Но главным свидетельством справедливости этого тезиса должна была все-таки стать судьба Анны. С нею связана в романе не только центральная сюжетная линия, но и главная нравственная коллизия, к ней относится евангельский эпиграф, который вызвал самые разные трактовки. Ни одна из этих трактовок не выглядела вполне убедительной — как раз из-за того, что для самого Толстого решение основного этического конфликта было вполне ясным только в ранних вариантах романа, когда он оставался лишь описанием измены, которая неминуемо влечет за собой возмездие. Но конфликт непрерывно усложнялся по мере того, как, в согласии с логикой самодвижения характера, история Анны приобретала все новые оттенки, а заключенный в этой истории смысл становилось все труднее свести к каким-то бесспорным и очевидным истинам. Здесь дало себя почувствовать одно из коренных свойств искусства Толстого: его всегда интересует прежде всего нравственное состояние героев, однако это состояние не бывает ни полностью определившимся, ни застывшим. Собственно, это не состояние, а поиск, причем такой, когда итог может оказаться непредсказуемым даже для самого автора.
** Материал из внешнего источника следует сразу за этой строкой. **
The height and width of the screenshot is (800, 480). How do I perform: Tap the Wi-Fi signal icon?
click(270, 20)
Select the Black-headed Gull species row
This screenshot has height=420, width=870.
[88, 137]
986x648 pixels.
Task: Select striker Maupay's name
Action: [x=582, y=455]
Первый побудительный импульс, который станет завязкой драмы, пережитой его героиней, — пробуждение женщины в безропотной рабыне своего нелюбимого мужа, страсть, особенно исступленная из-за того, что это естественное чувство так долго подавлялось, уродовалось необходимостью только выполнять обязанности брака без любви. Подразумевая те сцены романа, которые для русской литературы с ее пуризмом были уникальными по смелости выбора самого предмета изображения, — первую близость Анны и Вронского, роды Кити, — Фет заранее возмущался «дураками», кричащими о «реализме Флобера». Он был прав в том смысле, что грубо пристрастными оказались адресовавшиеся Толстому упреки в нескромности, чуть ли не в любовании физиологией: такие эпизоды написаны с безупречным тактом. Но как поэма страсти — физической страсти — «Анна Каренина» действительно превосходит все, что было создано до Толстого русскими авторами. Толстой нарушал негласно установленный закон молчания о подобных сторонах жизни, и нарушение было неизбежно, потому что искусству Толстого нужен человек, показанный не выборочно, а целостно, в совокупности всего его опыта. Для того чтобы достичь такой целостности и пластичности, создавая характер Анны, он не мог игнорировать чисто физическую мотивацию ее гибельной любви. И, разумеется, не мог, в отличие от некоторых последователей Флобера, удовлетвориться преимущественно этой мотивацией, так как в его художественном мире всегда обнаруживается лабиринт сцеплений, устроенный очень сложно, но без всякого следа схематичности или искусственности.